In the UK somewhere near to half of the butterflies are under threat of extinction, and more than 70% are in decline, we can help turn this process around by planting more Buddleia. Buddleia is called the “Butterfly Bush” for a very good reason, it acts like a magnet to butterflies, they just love Buddleia because of the nectar, and nectar is the butterflies primary food source that gives them the energy to survive and reproduce. Buddleia produces nectar that has a higher content of sucrose, glucose, and fructose than many other garden flowers, in particular Buddleia generally has a higher sucrose level (two or three times higher than fructose or glucose) and that is what attracts butterflies, however Buddleia do not produce much nectar, which is why we see butterflies spending so much time on a particular plant.

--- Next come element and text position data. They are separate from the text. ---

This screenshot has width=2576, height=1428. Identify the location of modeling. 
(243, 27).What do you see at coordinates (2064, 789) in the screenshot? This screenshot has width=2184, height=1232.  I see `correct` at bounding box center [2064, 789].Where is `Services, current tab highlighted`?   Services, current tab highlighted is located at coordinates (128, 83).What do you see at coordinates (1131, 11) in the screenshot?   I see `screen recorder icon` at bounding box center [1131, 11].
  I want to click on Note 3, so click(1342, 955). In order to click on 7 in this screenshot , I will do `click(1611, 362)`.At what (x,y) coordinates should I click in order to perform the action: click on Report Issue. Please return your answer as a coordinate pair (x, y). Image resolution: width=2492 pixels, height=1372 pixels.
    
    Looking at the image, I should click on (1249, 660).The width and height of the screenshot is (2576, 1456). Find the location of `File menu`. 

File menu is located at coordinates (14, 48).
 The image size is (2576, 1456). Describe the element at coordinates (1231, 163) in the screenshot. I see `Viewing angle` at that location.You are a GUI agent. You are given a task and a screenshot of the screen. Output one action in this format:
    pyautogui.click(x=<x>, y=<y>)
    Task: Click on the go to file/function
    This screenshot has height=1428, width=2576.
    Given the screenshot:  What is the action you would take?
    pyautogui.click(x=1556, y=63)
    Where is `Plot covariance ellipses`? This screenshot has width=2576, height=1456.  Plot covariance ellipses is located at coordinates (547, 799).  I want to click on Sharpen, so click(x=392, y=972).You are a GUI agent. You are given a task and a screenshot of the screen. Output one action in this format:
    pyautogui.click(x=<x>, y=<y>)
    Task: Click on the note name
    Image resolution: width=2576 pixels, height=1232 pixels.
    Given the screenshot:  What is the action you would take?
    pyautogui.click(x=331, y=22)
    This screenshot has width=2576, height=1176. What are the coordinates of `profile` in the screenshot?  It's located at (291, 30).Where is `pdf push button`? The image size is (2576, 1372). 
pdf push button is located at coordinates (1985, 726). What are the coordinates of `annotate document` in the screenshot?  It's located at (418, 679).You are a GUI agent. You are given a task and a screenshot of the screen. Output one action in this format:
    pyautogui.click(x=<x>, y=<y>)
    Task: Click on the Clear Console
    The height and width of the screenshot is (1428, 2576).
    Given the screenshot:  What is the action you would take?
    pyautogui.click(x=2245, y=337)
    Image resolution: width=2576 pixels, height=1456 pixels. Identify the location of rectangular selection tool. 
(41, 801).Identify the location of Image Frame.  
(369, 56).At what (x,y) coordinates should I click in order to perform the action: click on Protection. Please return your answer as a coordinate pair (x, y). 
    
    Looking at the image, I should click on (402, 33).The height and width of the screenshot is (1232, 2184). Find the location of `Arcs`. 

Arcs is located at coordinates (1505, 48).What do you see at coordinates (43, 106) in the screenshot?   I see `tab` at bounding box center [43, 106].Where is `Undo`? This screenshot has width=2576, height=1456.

Where did the name Buddleia come from? A seventeenth-century amateur botanist named Reverend Adam Buddle was honoured posthumously, when the first butterfly bush reached England in 1774, Buddleia globosa, from Chile. Its unfamiliar name prompted one nursery tradesman to call it the ” Buddlebush.” Fortunately, the name didn’t stick! Most of today’s offerings have Chinese ancestors. From China came seeds of Buddleia davidii, the hardy species that is most familiar to gardeners. Named after a French Jesuit missionary, Pere Armand David, B. davidii reached London’s Kew Gardens in 1896.
Alongside the single colours we have some tri-colour buddleia bushes. It could be called cheating, but these are actually three separate colours planted into the same pot to produce an explosion of colour. They mix beautifully to create a natural mix in combinations of pretty pinks, deep purples, and brilliant white flower spikes.